What was the exact wording of this question? Are you after a quick sketch of the graph?

 

[mathdad]

What was the exact wording of this question? Are you after a quick sketch of the graph?

The actual wording of the question is back home in my textbook. I will post the question in its entirety later this morning after work. This question has 5 parts (a through e).

 

[mathdad]

No. That's how we find the x-intercepts (0 and 2).

Turning points are covered in calculus. From where does this exercise come?

PS: Did you look at a graph of the function? That's a quick way for you to see that something's not correct. Google will plot it for you; enter the following.

plot y=x^2*(x-2)

?

This is what I am looking for:

 

[HallsofIvy]

What? "End behavior" has nothing to do with "turning points". A function has a "turning point" where the graph either turns from going up to going down or turns from going down to going up. As long as the graph is going up, the derivative is positive. As long as the graph is going down the derivative is negative. At a turning point the derivative changes sign. Since a derivative always satisfies the "intermediate value property", at a turning point the derivative must be zero, not the function itself.

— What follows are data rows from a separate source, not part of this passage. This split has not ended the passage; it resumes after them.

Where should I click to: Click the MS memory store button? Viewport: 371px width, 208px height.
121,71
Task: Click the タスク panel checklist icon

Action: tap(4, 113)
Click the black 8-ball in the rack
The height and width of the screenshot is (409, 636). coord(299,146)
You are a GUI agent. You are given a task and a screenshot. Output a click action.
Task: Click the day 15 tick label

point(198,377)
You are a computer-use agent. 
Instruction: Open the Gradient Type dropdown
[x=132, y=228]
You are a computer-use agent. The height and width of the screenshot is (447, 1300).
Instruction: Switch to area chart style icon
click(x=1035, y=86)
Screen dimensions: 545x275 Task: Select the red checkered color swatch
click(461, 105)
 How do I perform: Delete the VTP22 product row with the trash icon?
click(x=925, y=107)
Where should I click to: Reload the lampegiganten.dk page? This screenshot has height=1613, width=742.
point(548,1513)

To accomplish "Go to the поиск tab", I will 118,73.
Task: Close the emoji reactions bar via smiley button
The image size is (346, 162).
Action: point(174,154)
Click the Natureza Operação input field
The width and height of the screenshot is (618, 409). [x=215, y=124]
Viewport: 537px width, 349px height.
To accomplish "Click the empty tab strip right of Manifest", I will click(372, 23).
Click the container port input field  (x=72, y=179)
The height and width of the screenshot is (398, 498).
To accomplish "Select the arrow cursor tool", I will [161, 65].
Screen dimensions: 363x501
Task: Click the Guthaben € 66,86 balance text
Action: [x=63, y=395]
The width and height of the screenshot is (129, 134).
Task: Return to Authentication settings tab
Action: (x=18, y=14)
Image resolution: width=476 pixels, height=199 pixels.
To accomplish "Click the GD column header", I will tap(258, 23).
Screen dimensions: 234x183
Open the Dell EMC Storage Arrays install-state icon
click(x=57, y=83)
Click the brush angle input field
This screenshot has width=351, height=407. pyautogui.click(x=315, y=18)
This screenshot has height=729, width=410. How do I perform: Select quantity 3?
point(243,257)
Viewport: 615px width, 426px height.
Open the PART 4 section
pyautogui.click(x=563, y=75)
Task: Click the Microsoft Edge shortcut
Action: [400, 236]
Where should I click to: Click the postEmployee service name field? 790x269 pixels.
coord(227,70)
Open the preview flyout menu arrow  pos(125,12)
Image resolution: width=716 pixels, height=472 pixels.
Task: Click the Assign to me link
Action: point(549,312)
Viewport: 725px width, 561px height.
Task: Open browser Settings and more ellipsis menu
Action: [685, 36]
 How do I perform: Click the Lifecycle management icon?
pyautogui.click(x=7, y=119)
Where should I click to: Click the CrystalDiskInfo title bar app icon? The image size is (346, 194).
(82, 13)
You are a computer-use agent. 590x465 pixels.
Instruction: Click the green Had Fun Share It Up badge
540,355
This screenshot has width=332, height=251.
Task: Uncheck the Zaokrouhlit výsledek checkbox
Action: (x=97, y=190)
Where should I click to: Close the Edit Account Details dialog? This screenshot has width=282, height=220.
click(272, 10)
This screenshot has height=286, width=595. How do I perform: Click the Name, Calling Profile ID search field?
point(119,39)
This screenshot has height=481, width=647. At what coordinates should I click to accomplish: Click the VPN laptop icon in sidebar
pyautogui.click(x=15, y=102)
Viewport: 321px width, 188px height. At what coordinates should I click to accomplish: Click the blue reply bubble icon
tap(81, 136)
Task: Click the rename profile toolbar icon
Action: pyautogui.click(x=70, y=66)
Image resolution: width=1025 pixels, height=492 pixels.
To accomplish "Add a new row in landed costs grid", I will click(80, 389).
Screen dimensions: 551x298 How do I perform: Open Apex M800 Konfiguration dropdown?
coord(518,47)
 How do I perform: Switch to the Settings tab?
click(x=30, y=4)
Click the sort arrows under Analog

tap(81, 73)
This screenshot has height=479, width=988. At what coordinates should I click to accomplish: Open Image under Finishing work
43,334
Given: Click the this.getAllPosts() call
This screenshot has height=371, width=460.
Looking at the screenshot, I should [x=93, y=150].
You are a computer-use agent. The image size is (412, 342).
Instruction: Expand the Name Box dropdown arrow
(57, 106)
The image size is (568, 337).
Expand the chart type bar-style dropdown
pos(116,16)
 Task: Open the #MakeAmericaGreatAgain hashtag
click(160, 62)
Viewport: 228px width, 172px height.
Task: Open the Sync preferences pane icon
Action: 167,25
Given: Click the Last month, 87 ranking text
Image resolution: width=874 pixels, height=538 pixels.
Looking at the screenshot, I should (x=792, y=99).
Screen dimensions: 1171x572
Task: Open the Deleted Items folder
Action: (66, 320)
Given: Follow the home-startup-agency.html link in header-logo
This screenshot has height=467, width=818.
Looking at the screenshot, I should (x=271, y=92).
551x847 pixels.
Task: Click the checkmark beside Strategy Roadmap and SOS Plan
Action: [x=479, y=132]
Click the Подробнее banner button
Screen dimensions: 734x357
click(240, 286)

Caution: the derivative being 0 is not enough- the function \(\displaystyle y= x^3\) has derivative \(\displaystyle y'= 3x^2\) has derivative 0 at x= 0 but the derivative does not change sign there!

 

[mathdad]

What? "End behavior" has nothing to do with "turning points". A function has a "turning point" where the graph either turns from going up to going down or turns from going down to going up. As long as the graph is going up, the derivative is positive. As long as the graph is going down the derivative is negative. At a turning point the derivative changes sign. Since a derivative always satisfies the "intermediate value property", at a turning point the derivative must be zero, not the function itself.

Caution: the derivative being 0 is not enough- the function \(\displaystyle y= x^3\) has derivative \(\displaystyle y'= 3x^2\) has derivative 0 at x= 0 but the derivative does not change sign there!

1. I am reviewing college algebra not calculus.

2. Look at the posted video clip. This is exactly what Sullivan talks about in his textbook.

 

[JeffM]

Find the turning points of f(x) = x^2(x - 2).

I set each factor to 0 and solve for x.

x^2 = 0

sqrt{x^2} = sqrt{0}

x = 0

x - 2 = 0

x = 2

Turning points are x = 0 and x = 2.

Yes?

This will repeat points previously made, but I want to put them together in reference to your original post.

Finding turning points of differentiable functions like polynomials is essentially a type of problem dealt with in differential calculus. There may be algebraic ways to find turning points of polynomials of degree > 2, but there is virtually no practical benefit to learning them. Did you describe the problem correctly? There is a reason that we ask that problems be quoted EXACTLY and completely. That reason is that students frequently paraphrase a problem in an incorrect way, which in turn prevents them from solving the problem. Did the problem say "turning points" or something else?

What you did was to find the zeroes of the function. If that is what the problem asked for, then you got the correct answer using a method that will work for SOME functions.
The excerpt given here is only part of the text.